The Catholic World News blog makes an excellent point, demonstrating once again that he who defines the terms determines the 'winner' in debate.
But beyond terminology, there's a solid reality:
The Church in the West has enjoyed a half-century of comparative ease, in which the agenda has largely been set by professorial Catholic clergy -- men who dress, dine, recreate, and vote in ways indistinguishable from their heathen faculty colleagues, men who have had almost no price to pay for their highly adaptive Catholicism. It's not surprising that they should be alarmed by "rigidity" in their juniors. It's not surprising to read Fr.
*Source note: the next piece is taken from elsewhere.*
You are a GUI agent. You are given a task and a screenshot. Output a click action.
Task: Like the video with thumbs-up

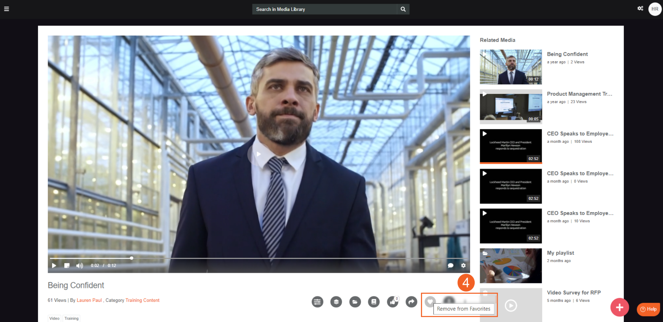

Richard McBrien lamenting a survey of seminarians that finds "many students resist 'the learning enterprise' because it threatens their 'preconceived ideas about theology.'" Yet, with some few exceptions, it's the professoriate, not the students, that feel threatened, and the source of the threat is not the students' inflexible ideas about theology (indicating rigidity), but their stubborn adherence to Catholic doctrine (indicating tenacity). These aren't 18-year-olds arriving dewy-eyed from a 1950s high school sodality; they tend to be college grads, sometimes converts, with personal experience of the false promises of the secular world, who have made an existential alignment with Catholic teaching. Regardless of theological maturity or naiveté, they know what they're saying No to.
What McBrien and his cohort don't understand is that little passage from St Paul: "....hold fast to what is good..." The new seminarians simply cannot hold fast to ephemera, or chimeras.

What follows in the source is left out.